Although the hero of "Bomarzo" is some 450 years old, the story he offers us is one, relatively speaking, of his youth, in the Renaissance as the hunchbacked Prince Pier Francesco Orsini, Duke of Bomarzo, who, having sustained a long, heroic and sometimes successful battle against impotence through two marriages, fought without distinction in the battle of Lepanto. The tone of the novel recalls Italo Svevo's "Confessions of Zeno." Mujica-Lainez shares Svevo's candidly endearing irony, and like Zeno, Bomarzo is able to bring to bear on his complexed Renaissance life the lessons of psychoanalysis that he has learnt, centuries later, in Buenos Aires. (p. 40)

__Material shown__.
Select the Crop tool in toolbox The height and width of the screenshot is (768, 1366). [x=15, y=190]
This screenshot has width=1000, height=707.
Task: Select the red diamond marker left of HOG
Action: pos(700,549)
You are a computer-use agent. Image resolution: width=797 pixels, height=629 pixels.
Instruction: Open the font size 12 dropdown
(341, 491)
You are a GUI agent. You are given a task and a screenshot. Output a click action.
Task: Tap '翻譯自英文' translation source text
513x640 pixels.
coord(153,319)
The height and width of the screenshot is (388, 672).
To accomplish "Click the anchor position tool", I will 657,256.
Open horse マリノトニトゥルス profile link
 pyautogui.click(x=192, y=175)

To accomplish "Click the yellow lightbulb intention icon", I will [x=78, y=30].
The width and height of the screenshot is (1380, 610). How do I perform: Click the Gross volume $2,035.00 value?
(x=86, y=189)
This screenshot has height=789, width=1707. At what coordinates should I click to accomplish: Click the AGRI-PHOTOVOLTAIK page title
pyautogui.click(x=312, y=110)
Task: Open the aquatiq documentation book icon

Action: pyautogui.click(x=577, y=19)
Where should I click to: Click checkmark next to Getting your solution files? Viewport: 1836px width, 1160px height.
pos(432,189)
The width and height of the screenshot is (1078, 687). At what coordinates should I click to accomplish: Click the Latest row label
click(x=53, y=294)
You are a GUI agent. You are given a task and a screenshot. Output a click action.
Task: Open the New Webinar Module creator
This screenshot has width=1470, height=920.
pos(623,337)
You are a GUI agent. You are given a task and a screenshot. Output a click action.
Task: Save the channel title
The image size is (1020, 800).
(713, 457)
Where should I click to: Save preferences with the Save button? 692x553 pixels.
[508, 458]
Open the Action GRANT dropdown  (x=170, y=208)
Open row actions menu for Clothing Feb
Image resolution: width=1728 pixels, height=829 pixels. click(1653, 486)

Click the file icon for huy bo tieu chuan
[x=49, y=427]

__Your tasks__.
• 1. In the Bomarzo review, which novel does the tone of "Bomarzo" recall?
• 2. Copy the Bomarzo review word for word from "Although the hero" to "Aires. (p. 40)".

__Problem solutions__.
• 1. Italo Svevo's "Confessions of Zeno."

• 2.
Although the hero of "Bomarzo" is some 450 years old, the story he offers us is one, relatively speaking, of his youth, in the Renaissance as the hunchbacked Prince Pier Francesco Orsini, Duke of Bomarzo, who, having sustained a long, heroic and sometimes successful battle against impotence through two marriages, fought without distinction in the battle of Lepanto. The tone of the novel recalls Italo Svevo's "Confessions of Zeno." Mujica-Lainez shares Svevo's candidly endearing irony, and like Zeno, Bomarzo is able to bring to bear on his complexed Renaissance life the lessons of psychoanalysis that he has learnt, centuries later, in Buenos Aires. (p. 40)